市民コラム:いきいきシニアのオンパレ・コラム!
コラムニスト:吉永 鴻一さん(八王子市在住)
■コラム紹介:
このコラムでは、いきいきと社会貢献や趣味を楽しんでいるシニアの人(たまには団体)を、取材して、市民に紹介することにより、まちに「元気」を伝播していきます。いきいき暮らしているシニアの紹介オンパレード!という意味で、いきいきシニアのオンパレ・コラムとしてみました。
vol.11 愛をもって中学生を叱り、その子たちから慕われる魚住弘隆さん
2009年03月07日
「おまえならできる。自信持てよ!」
「人にしてあげた事はすぐ忘れろ、してもらった事は一生忘れるな!」
多感な中学生たちに、檄を飛ばすのは、川町在住、66才の魚住さん。

長年、育成指導委員や青少対委員などをつとめた。今まで、魚住さんからアドバイスを受けて育った中学生は多いという。不思議なことに、元気あふれる中学生たちは、魚住さんの言うことには耳を傾ける。かなり厳しいことをズバリ言って叱られても、なんやかんやいいながら最後はキチッと聴く。きっと、いまどき、叱る愛情を持って真剣に向き合ってくれるおとなが少ない中で、魚住さんが、その子の将来の幸せを心から祈って叱ってくれていることを感じているのであろう。

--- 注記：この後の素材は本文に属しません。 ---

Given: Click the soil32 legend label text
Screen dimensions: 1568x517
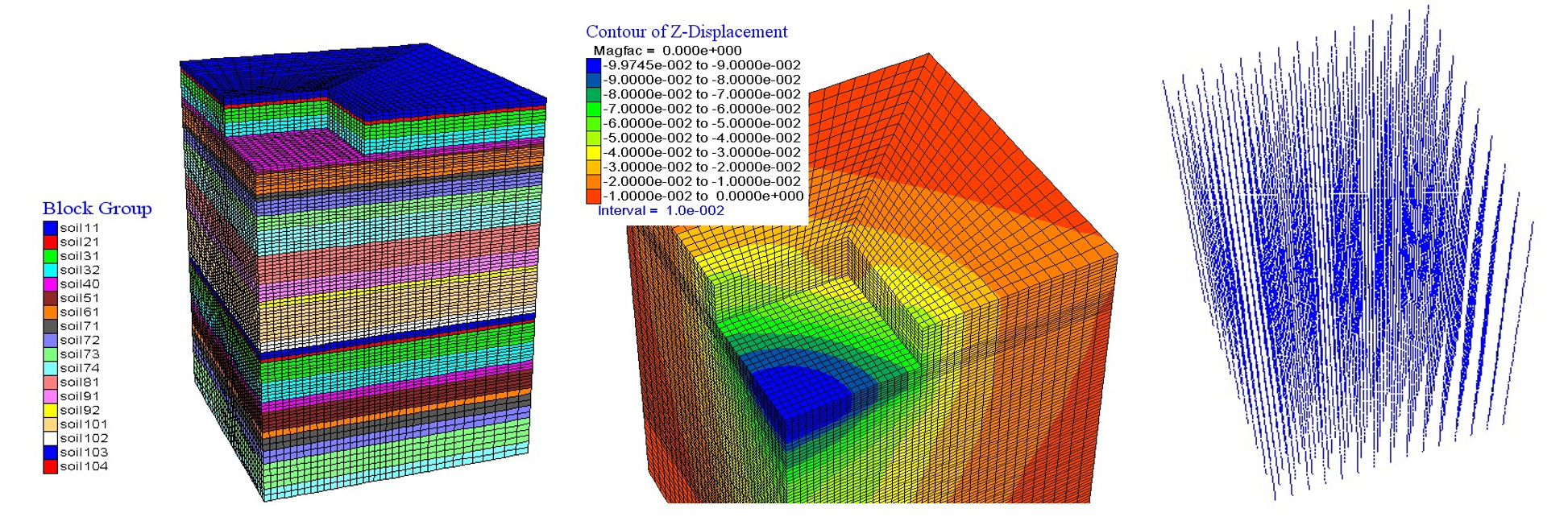Looking at the screenshot, I should pyautogui.click(x=80, y=270).
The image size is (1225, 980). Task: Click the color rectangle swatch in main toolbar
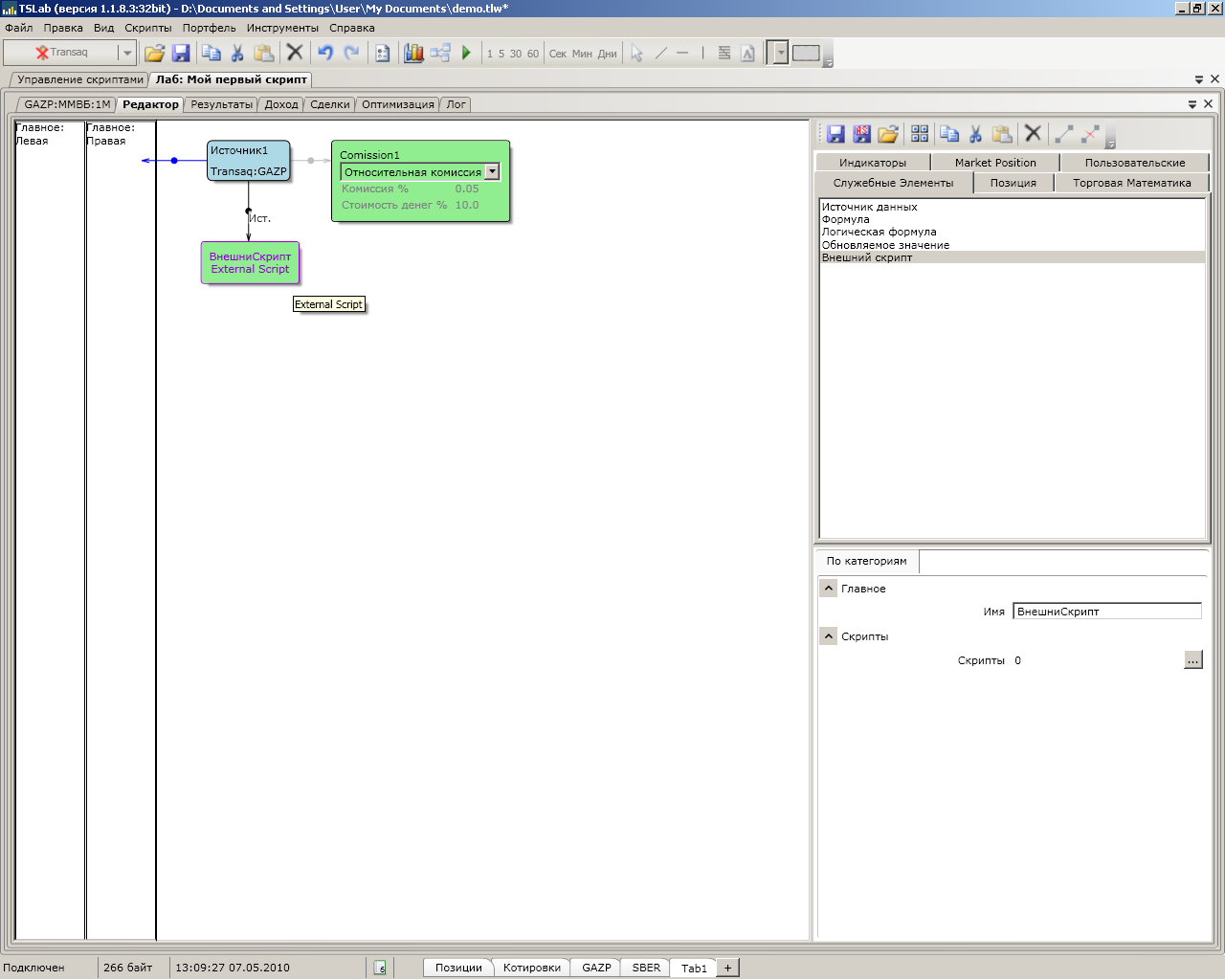(x=806, y=53)
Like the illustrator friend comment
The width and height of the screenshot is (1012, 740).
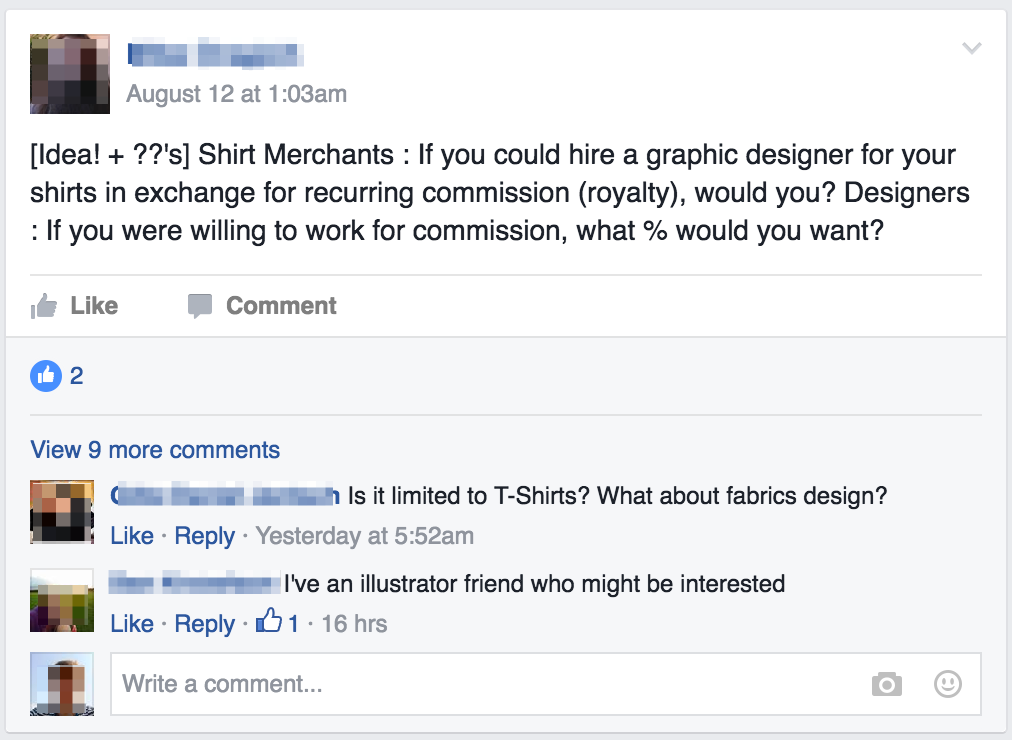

最近は、よその子が、ルールに外れたことをしでかしても、注意する市民が少なくなった。ルールを守るという社会性を市民が伝えずに、子どもの教育が効をなすわけがない。この国が安心して住める国に成長していくわけがない。魚住さんを見習う勇気ある人は、今後少しづつ増えていくであろう。
魚住さんは、中学校の学校運営協議会委員、学校支援地域本部委員としても活躍している。学校運営を学校だけに任せず、地域住民も本気を出して加わってほしいという最近の国からの呼びかけに応じたものである。

今や困りごとにあえぐ子どもは多くなった。先生は何とかしたくても、超忙しさやストレスや理不尽な親対応などで、子どもに向き合う時間をとりにくくなっている。
一方、本来は「家庭」や「地域」がになうべき役割まで学校に依頼している市民が増えている。そのような現状を変えていくためには、一人ひとりが国づくりに参加するという「市民主役化」が、必要とされている。
このような中で、八王子では、地域住民が、学校を責めるのでなく自分たちが出来ることを実践し“協働”して、子どもの育ちを応援していこうという動きが静かにうねり始めている。魚住さんは、市内1番目の学校支援地域本部委員として、子ども育成に関わっている。

写真、盆栽、ゴルフなど多趣味だが、最近「かわせみ」の写真を2枚組みにして、近隣中学校の玄関に貼った。「今、飛躍のとき」「必ず成果はある」の添え書きも、悩んでいる子どもたちを励ましていることであろう。
「今の時期、髪を染めないほうがいいぞ!」
かわいい中学生たちがすくすく育つように、今日も 魚住さんの愛の檄がまちを飛ぶ。